Even CAO applicants who have achieved at the highest level in the Leaving Cert may miss their course of choice.
Every year there are students who lose out on a place by as little as one point out of the 625 on the CAO scale - but this year's exceptional arrangements have created new tensions.
The class of 2020 did not sit the June exams because of Covid-19 and were awarded calculated grades instead, which has resulted average grade inflation of 4.4pc.
The Government approved about 2,000 extra CAO offers in the past week to adjust for the grade inflation, including 180 in Trinity, 177 in UCD and 150 in DCU.
But it remains to be seen how far they stretch in terms of meeting the expectations of CAO applicants.
The full impact on students who took the Leaving Cert in previous years and sat the full exams, but delayed college, will also become clearer.
The use of calculated grades was unprecedented and presented an enormous challenge across the system.
Education Minister Norma Foley moved to allay fears that students in schools in disadvantaged communities would not be treated fairly.
She removed one key measure from the equation - the use of a school's performance in the Leaving Cert over 2017-19 to help predict what the class of 2020 would have achieved.
However, since the results were released on Monday, there have been complaints from schools and students - notably in fee-charging and 'grind school' sectors - that marks awarded by teachers have been unduly lowered in the process of national standardisation.
One Dublin school is urging the Government to broaden the grounds for appealing the results, claiming the calculated grades system has "serious flaws".

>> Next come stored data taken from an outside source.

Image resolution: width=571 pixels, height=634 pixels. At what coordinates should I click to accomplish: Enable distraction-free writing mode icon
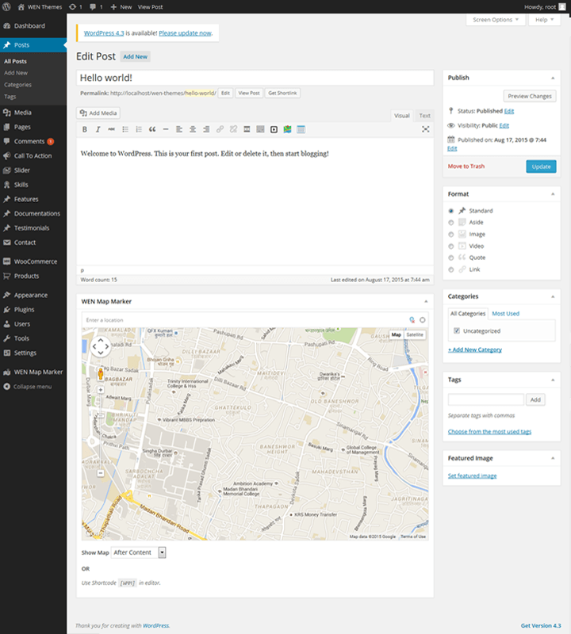(x=425, y=129)
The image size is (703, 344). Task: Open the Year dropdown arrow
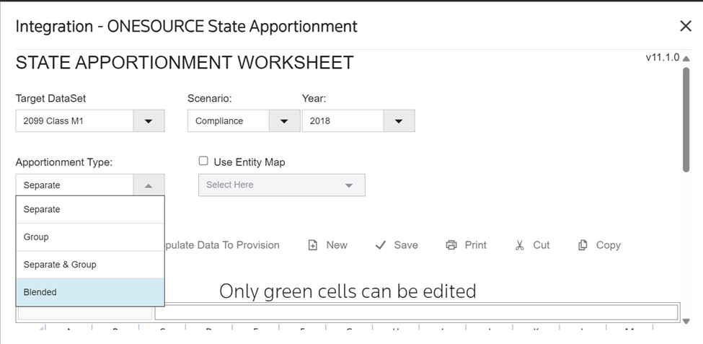[x=399, y=121]
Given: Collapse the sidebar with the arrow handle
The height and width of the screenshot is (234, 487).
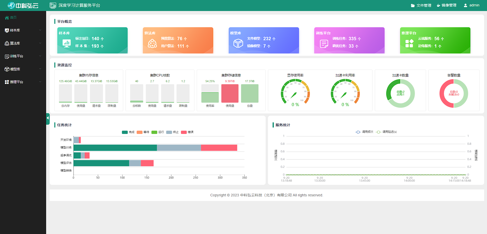Looking at the screenshot, I should pyautogui.click(x=48, y=119).
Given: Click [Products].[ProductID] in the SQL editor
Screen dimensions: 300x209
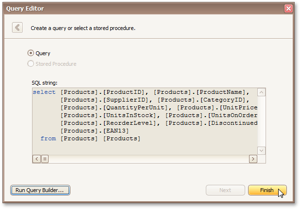Looking at the screenshot, I should [103, 92].
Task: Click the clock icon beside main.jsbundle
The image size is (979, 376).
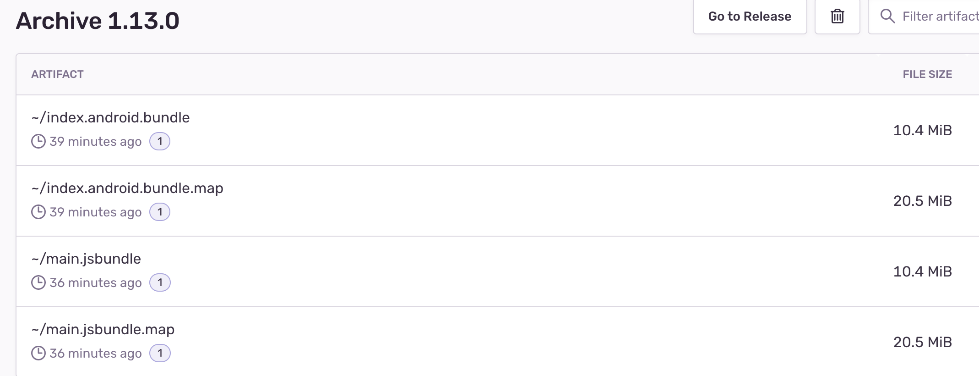Action: (x=39, y=282)
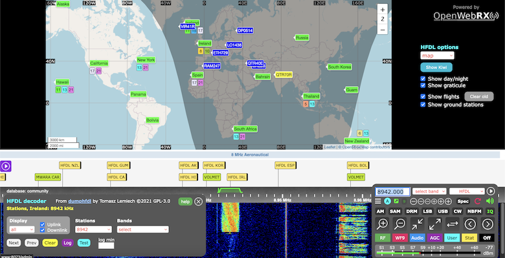Open the HFDL options map dropdown
This screenshot has height=258, width=505.
pyautogui.click(x=437, y=56)
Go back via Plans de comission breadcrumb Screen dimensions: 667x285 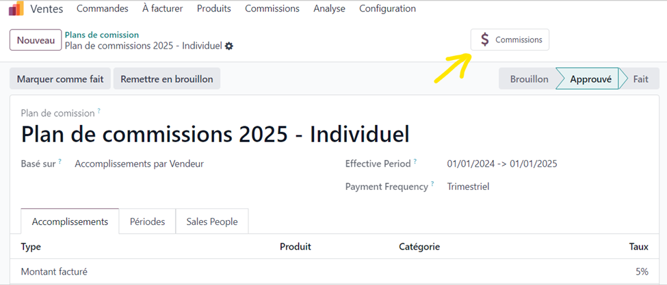click(x=102, y=35)
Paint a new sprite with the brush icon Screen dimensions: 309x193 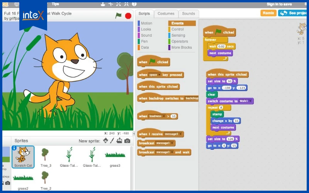pos(112,141)
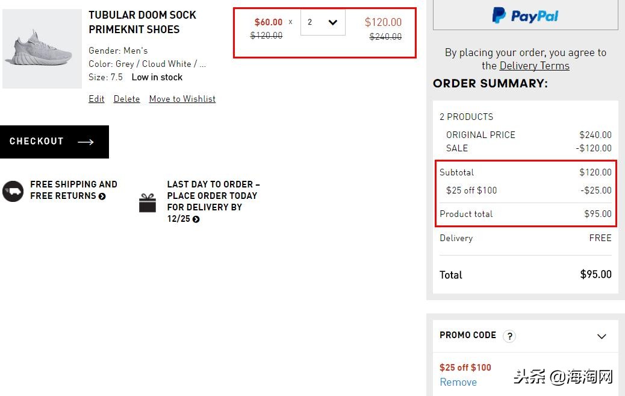Viewport: 625px width, 396px height.
Task: Click the free shipping truck icon
Action: coord(13,190)
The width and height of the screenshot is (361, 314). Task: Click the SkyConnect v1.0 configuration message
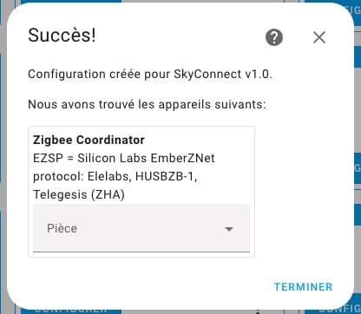point(150,75)
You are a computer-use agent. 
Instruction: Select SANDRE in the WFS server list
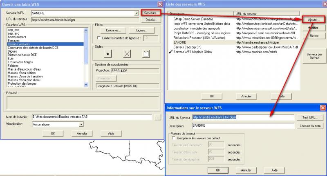(x=180, y=42)
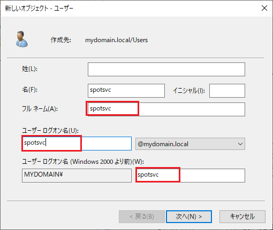Click the MYDOMAIN¥ domain prefix box
273x230 pixels.
(77, 176)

The Institute of Education in Dublin, which had more than 800 students doing the Leaving Cert this year, said nearly all of its pupils (96pc) had a grade reduced.
Overall, 44pc of the grades awarded by the Institute's teachers were cut.
Principal Yvonne O'Toole said the school hired expert data analysis from Krisolis, a leading analytics company, which found that the methodology used by the Department of Education had "serious flaws".
"It has been widely reported that 17pc of grades nationally were changed.
"We have calculated that had the change to our student grades been limited to 17pc, then the resulting average decrease in points would have been 11 points.
"But in fact, our students have seen on average a 30 points drop, with some as high as a 77 points drop.
"Our student body has been significantly penalised by the calculated grades process," Ms O'Toole said.
She has written to the Taoiseach and relevant ministers seeking an appeals system that allows the calculated grades awarded to be challenged.
First-round college offers will be made today and education experts said there was no way to predict how much points may increase by.
Higher Education Minister Simon Harris this week confirmed an additional 800 places would be made available, on top of the 1,250 places already promised.
Medicine, nursing and business are where intake is expected to be expanded.
These places were introduced by the Government in an attempt to prevent disappointment - but whether it will go far enough remains to be seen.